Senior figures in government have spent up big on consultants to obtain the advice they want to hear.
One of the ironies of the coronavirus crisis is that, for the first time in many years, the government has been forced into a corner where it has had no alternative but to seek the best possible advice it could, from both economic and medical experts, and to act on it.
As a result we have fared better over the past three months than almost any other nation on Earth. In America, where Donald Trump has contested the advice of his experts every step of the way, and worse, forced them into indulging his wild and dangerous ideas about science and medical treatment, outcomes have been disastrous.
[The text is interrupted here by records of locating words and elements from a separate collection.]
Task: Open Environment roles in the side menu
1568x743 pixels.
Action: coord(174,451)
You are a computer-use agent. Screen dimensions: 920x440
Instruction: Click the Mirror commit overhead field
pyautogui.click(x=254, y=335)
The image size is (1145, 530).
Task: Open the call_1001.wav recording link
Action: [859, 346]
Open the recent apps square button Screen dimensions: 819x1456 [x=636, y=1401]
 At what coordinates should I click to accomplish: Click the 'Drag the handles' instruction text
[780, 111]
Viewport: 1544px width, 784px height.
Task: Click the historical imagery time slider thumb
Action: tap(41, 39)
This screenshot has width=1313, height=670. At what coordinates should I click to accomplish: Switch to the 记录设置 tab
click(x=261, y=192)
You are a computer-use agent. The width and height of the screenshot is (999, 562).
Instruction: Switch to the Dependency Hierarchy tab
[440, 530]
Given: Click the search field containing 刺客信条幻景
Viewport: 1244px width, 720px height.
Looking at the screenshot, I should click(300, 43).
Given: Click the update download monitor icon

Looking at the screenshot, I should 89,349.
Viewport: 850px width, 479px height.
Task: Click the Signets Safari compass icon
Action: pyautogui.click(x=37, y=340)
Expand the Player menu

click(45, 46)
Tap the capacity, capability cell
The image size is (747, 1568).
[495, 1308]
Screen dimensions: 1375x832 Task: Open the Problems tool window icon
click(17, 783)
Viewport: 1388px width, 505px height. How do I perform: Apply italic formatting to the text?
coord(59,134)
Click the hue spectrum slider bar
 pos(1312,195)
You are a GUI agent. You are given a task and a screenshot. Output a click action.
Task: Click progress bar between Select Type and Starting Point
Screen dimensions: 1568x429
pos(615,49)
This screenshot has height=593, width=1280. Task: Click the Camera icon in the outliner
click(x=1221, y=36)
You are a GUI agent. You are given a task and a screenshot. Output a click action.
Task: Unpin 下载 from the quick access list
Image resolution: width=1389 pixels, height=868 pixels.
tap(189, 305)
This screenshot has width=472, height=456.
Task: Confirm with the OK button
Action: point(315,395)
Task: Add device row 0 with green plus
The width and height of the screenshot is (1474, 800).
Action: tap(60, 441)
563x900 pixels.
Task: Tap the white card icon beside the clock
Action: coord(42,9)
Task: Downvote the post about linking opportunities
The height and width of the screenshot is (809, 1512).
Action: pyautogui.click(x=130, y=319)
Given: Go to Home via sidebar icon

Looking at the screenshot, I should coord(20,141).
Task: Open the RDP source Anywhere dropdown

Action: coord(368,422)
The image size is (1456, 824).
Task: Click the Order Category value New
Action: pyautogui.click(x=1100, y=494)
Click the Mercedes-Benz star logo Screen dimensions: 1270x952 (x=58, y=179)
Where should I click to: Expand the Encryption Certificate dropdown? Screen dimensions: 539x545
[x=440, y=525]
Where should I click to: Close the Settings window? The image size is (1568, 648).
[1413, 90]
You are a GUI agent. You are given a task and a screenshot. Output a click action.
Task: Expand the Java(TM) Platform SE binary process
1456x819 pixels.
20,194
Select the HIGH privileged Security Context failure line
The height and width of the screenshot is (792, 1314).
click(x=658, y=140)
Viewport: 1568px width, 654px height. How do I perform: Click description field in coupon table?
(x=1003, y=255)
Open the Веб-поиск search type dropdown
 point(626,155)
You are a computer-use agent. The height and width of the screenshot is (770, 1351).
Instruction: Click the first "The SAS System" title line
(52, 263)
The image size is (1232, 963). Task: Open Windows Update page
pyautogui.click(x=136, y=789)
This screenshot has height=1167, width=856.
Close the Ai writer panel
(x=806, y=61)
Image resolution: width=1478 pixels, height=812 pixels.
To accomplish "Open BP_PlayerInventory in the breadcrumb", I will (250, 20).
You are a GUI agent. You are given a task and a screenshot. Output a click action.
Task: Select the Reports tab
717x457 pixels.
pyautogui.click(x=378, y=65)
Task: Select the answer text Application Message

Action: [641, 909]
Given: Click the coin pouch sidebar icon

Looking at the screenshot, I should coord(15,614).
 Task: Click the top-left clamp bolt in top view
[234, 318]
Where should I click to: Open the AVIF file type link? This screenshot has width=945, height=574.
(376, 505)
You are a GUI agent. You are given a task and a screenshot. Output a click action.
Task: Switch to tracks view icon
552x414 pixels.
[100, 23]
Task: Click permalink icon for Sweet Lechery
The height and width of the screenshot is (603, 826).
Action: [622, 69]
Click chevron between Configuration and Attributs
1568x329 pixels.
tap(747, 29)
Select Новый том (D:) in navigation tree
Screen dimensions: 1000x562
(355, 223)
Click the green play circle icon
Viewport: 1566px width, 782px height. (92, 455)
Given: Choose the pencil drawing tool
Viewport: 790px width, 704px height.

If the Morrison government had taken the same approach to decision-making in regard to COVID-19 that it adopted for allocating sports grants and setting energy and climate change policy, the nation would have been in more strife than the early settlers by now.
We are extremely fortunate that instead of going off in search of a consultant who could tell the relevant ministers what they wanted to hear, as opposed to what they needed to know, the government was willing to run with the advice of the chief medical officer, Dr Brendan Murphy, and his peers.
People such as this do not get appointed by accident. They know what they are on about and they need to be listened to.
The point recent governments seem to have missed is that every department has its Brendan Murphys; the subject matter experts who can tell you what should be done when circumstances demand it.
If the PM were to listen to Ms Leon, he would realise COVID-19 has provided an opportunity to reset the relationship between the legislative arm of government and its professional advisers. Unfortunately, that may be too much to hope for.